Un ejemplo claro de esta particular lógica administrativa era la de apresurarse a gastar el dinero que quedaba en la institución al final del ejercicio fiscal correspondiente. Es decir, si sobraba dinero dentro del mismo ejercicio presupuestario para repuestos de los carros, para computadoras o para pintar los despachos de los funcionarios, los funcionarios encargados de las adquisiciones se apresuraban a comprar repuestos innecesarios, computadoras que no se utilizarán o a pintar los despachos apresuradamente, incluso, si ya se habían pintado hace poco. Este ejercicio de lógica administrativa no lo entendí en un primer momento. Lo que yo había visto hacer en mi casa, en mi familia y prácticamente a todas las personas era ahorrar el dinero sobrante cuando efectivamente sobra alguno después de hacer lo necesario. Y esto para el hombre de la calle y la mujer ―pero no de la calle, feministas go away!!!― es difícil, y cuando pasa nos alegramos ¿A quién le sobra el billete? A nadie! Si te sobra, pues, hay dos opciones: a) los más responsables, ahorran, se compran una casa, un departamento, libros o pagan una maestría; o, b) los mas irresponsables, como nuestros amigos de Gkillcity, se la pasan de puta madre y, compran bielas, arman farras, y, bueno, también se compran libros. Pero lo importante es que nadie, responsable o irresponsable, se le ocurre utilizar el sobrante para algo que no necesita.
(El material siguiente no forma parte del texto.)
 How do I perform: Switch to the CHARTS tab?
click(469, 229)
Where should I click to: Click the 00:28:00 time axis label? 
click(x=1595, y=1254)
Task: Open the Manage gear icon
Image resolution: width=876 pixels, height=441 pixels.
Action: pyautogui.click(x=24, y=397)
Esta abrumadora lógica de la calle no es la lógica de la Administración. Uno de mis compañeros de esa cartera de estado que era un poco más veterano y con pinta de que llevaba algunos años en esto de la vida pública me abrió los ojos y me explicó la santa revelación de la burocracia: “Si no se pintan los despachos otra vez, y no nos gastamos esa partida, el Ministerio de Economía nos la quita para el próximo año. Y quien sabe si el próximo año si necesitemos pintar varias veces los despachos.” La lógica del innecesario repintado era aplastante, aunque, ciertamente, diferente de la de los simples mortales.
En un artículo anterior dije que éramos ignorantes, como sociedad, y que esta ignorancia no era privilegio exclusivo de los ecuatorianos. Pues bien, esta lógica administrativa tampoco es privilegio de la Administración ecuatoriana. Esto sucede en casi todas las partes del mundo en donde los funcionarios públicos actúan con un amplio margen de discrecionalidad o no tienen medios para incentivar una conducta austera y acorde con las necesidades reales de la Administración. En ese sentido, parece muy necesario implementar en el Ecuador mecanismos dentro de la propia Administración Pública para, por un lado, premiar una conducta responsable de los recursos públicos por parte de los funcionarios respectivos y, por otro lado, para fomentar el ahorro dentro de la mismas instituciones públicas.
En fin, no dejemos que la lógica del repintado siga desangrando las escasas arcas del Estado e impongamos más lógica de la calle a nuestras Administraciones Publicas.